PAGE TEXT section start

Fig. 3Phylogenetic tree, ORF2p (RdRp). Sequences of the ORF2 translation products were aligned using MAFFT and then subjected to phylogenetic analysis using PhyML as described in Materials and Methods. Values estimated from the data were Proportion of invariable sites, 0.010, and Gamma shape parameter, 1.473. Alternative use of the rtREV amino acid substitution model for PhyML (in place of LG) yielded results largely identical to those shown here. Proposed plant amalgaviruses new to this report are labeled in gray. The tree is displayed as a rectangular phylogram rooted on the branch to family Partitiviridae members. Branch support values are shown in %, and those with support values <50% are collapsed to the preceding node. The few branches with support values between 50% and 80% are drawn with thinner lines. Scale bar, average number of substitutions per alignment position. See Table S2 for a summary of abbreviations and GenBank numbers. Vertical lines: approved or proposed spans of genera and families (family Amalgaviridae has been proposed to encompass proposed genus Zybavirus by Depierreux et al. (2016)). For each genus-level taxon, the number of characterized genome segments for each virus (1 or 2) and known hosts (P, plants; F, fungi; A, alveolate protist) are indicated.

PAGE TEXT section end
MATERIAL PROVIDED section start

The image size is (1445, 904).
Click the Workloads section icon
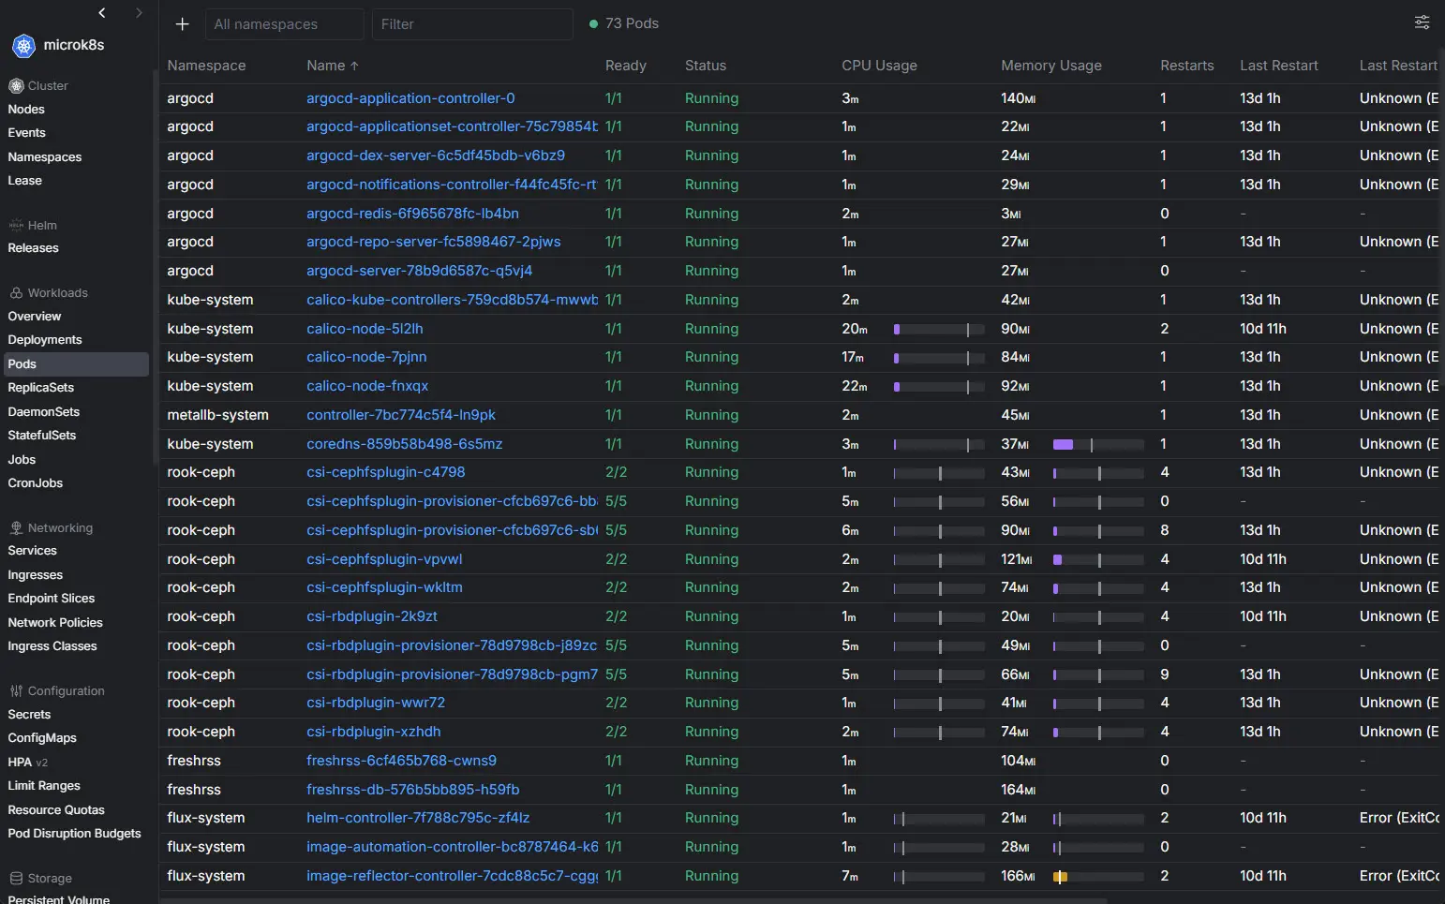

MATERIAL PROVIDED section end
MATERIAL PROVIDED section start

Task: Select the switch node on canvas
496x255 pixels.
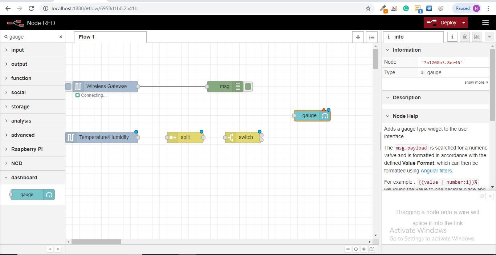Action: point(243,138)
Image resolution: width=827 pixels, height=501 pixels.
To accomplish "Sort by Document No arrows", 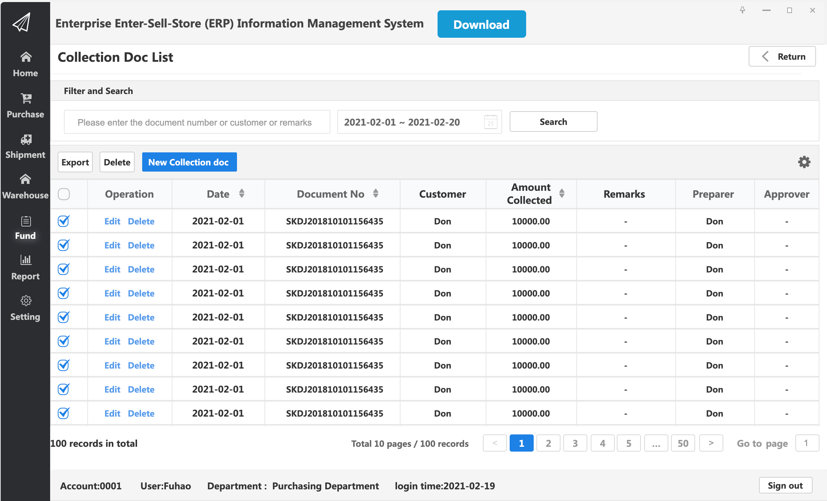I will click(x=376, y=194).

MATERIAL PROVIDED section end

# TASK DESCRIPTION
Write a continuation of the phylogenetic tree figure legend, starting after its final sentence. The entries have nothing to do with what follows.

# TASK RESULT
Fig. 4Graphical analyses, ORF2p (RdRp) and ORF1p. (A) The ORF2p (RdRp) alignment for plant amalgaviruses shown in Fig. S1 was analyzed using EMBOSS: plotcon, with a window size of 10 for averaging the similarity scores. Labels A, B, and C indicate peaks corresponding to those respective RdRp motifs. The horizontal line at top indicates the span of homologies to picornavirus RdRps identified by hhpred, as implemented with defaults at http://toolkit.tuebingen.mpg.de/hhpred. Asterisks identify peaks corresponding to highly conserved sequences in a C-terminal region seemingly outside the conserved core RdRp region. (B) The ORF1p alignment for plant amalgaviruses shown in Fig. S2 was analyzed using PCOILS. Results are shown for averaging windows of 14 (dotted line), 21 (dashed line), and 28 (solid line). Fig. S2 also highlights the regions of coiled coil propensity predicted for each individual virus. Graphical results for a representative individual plant amalgavirus sequence (STV) and others are shown in Fig. S4.